» **Document extract**
· · · ·

You are viewing a plain text version of this content. The canonical link for it is here.
Posted to java-user@lucene.apache.org by Dominika Puzio <do...@gmail.com> on 2012/02/16 21:32:40 UTC

Question about CustomScoreQuery

Hello,
I'm trying to understand the behavior of CustomScoreQuery. It seemed to me,
that default
CustomScoreQuery(Query subQuery, ValueSourceQuery valSrcQuery)
should return a score that is a product of subQuery score
and valSrcQuery score. So I wrote a simple test case given below:

      @Test
      public void createAndQueryIndex() throws CorruptIndexException,
LockObtainFailedException, IOException {

              RAMDirectory dir = new RAMDirectory();
              IndexWriter writer = new IndexWriter(dir,
                              new IndexWriterConfig(Version.LUCENE_35,
new StandardAnalyzer(
                                              Version.LUCENE_35)));

              Document doc = new Document();
              doc.add(new Field("name", "name", Store.YES, Index.NOT_ANALYZED));
              doc.add(new Field("ratio", "0.5", Store.YES, Index.NOT_ANALYZED));

              writer.addDocument(doc);
              writer.close();


              IndexSearcher searcher = new IndexSearcher(IndexReader.open(dir));

              Query matchAllDocs = new MatchAllDocsQuery();
              float score1 = searcher.search(matchAllDocs,
1).scoreDocs[0].score;
              Assert.assertEquals(1.0f, score1, 0);

              ValueSourceQuery fieldScoreQuery = new FieldScoreQuery("ratio",
FieldScoreQuery.Type.FLOAT);
              float score2 = searcher.search(fieldScoreQuery,
1).scoreDocs[0].score;
              Assert.assertEquals(0.5f, score2, 0);


              CustomScoreQuery csq = new CustomScoreQuery(matchAllDocs,
fieldScoreQuery);
              float score3 = searcher.search(csq, 1).scoreDocs[0].score;
              Assert.assertEquals(score1*score2, score3, 0);

              searcher.close();
      }

But this test fails in third assertion - score3 is 0.249. Can someone
explain why? How the score3 is computed in this case?

-- 
Regards
Dominika Puzio

---------------------------------------------------------------------
To unsubscribe, e-mail: java-user-unsubscribe@lucene.apache.org
For additional commands, e-mail: java-user-help@lucene.apache.org


Re: Question about CustomScoreQuery

Posted by Dominika Puzio <st...@wp-sa.pl>.
Thanks for the help! I feel this performance advice about FieldCache in
ctor saved me a lot of time :) I've done what you said and it works.

--
Dominika

On 21.02.2012 10:46, Uwe Schindler wrote:
> It looks like you already implemented a CustomScoreProvider.

· · · ·

» **Exercise description**
Continue the mailing-list thread about CustomScoreQuery from its last line. The entries that come next were taken from a different source than the thread above.

» **Data supplied**
· · · ·

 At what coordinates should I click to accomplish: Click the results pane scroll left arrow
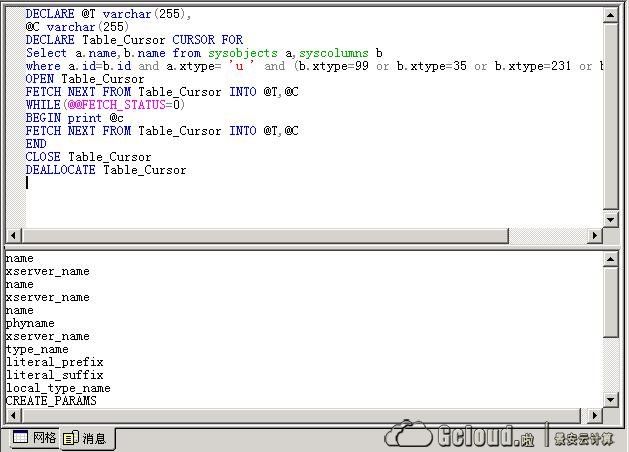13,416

· · · ·

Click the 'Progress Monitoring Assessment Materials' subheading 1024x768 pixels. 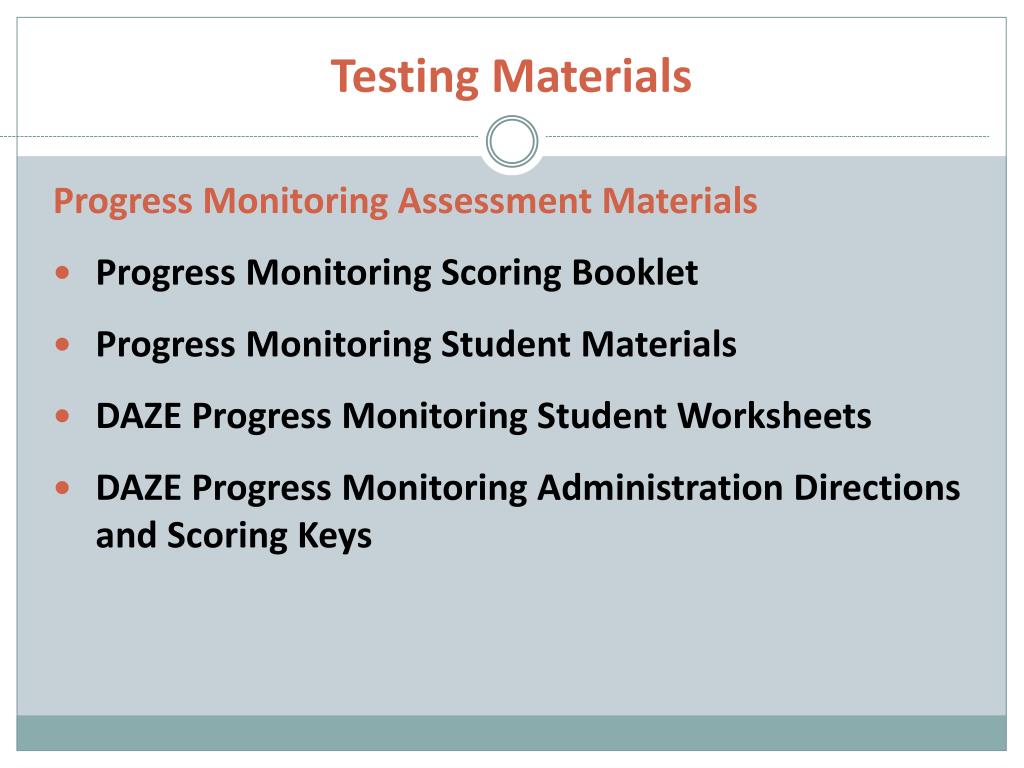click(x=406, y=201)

· · · ·

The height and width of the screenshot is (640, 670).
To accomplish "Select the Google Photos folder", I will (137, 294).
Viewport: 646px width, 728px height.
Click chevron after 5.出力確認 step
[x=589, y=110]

· · · ·

» **Final result**
>
> You are retrieving the FieldCache on every document, which slows down
> immense (it's a sycronized cache lookup). The correct way is:
>
> Override CSQ.getCustomScoreProvider and return your own CSP there. The CSP
> itself should get the FieldCache for the required field in the ctor and
> store it as a class instance field (Lucene will as for a new
> CustomScoreProvider for each index segment).
>
> In CSQ itself don't use ValueSources at all (I never use them because I
> never understood how they are intended to work). Providing an own
> CustomScoreProvider is in most cases the easiest you can do. Just follow my
> advice from above to get the FieldCache in the ctor of the provider (from
> the reader). Don't call super in the provider just return your own score
> (some formula using subQueryScore and FieldCache, in most cases a simple
> multiplication).
>
> Uwe
>
> -----
> Uwe Schindler
> H.-H.-Meier-Allee 63, D-28213 Bremen
> http://www.thetaphi.de
> eMail: uwe@thetaphi.de
>
>
>> -----Original Message-----
>> From: Dominika Puzio [mailto:dominika.puzio@gmail.com]
>> Sent: Tuesday, February 21, 2012 10:27 AM
>> To: java-user@lucene.apache.org
>> Subject: Re: Question about CustomScoreQuery
>>
>> Thanks for your answer. I checked what explain() says about my queries,
> and:
>>
>> MatchAllDocsQuery:
>> 1.0 = (MATCH) MatchAllDocsQuery, product of:
>>     1.0 = queryNorm
>>
>> FieldScoreQuery:
>> 0.5 = (MATCH) float(ratio), product of:
>>     0.5 = float(ratio)=0.5
>>     1.0 = boost
>>     1.0 = queryNorm
>>
>> CustomScoreQuery:
>> 0.24999999 = (MATCH) custom(*:*, float(ratio)), product of:
>>     0.24999999 = custom score: product of:
>>       0.70710677 = (MATCH) MatchAllDocsQuery, product of:
>>         0.70710677 = queryNorm
>>       0.35355338 = (MATCH) float(ratio), product of:
>>         0.5 = float(ratio)=0.5
>>         1.0 = boost
>>         0.70710677 = queryNorm
>>     1.0 = queryBoost
>>
>> so the reason is queryNorm.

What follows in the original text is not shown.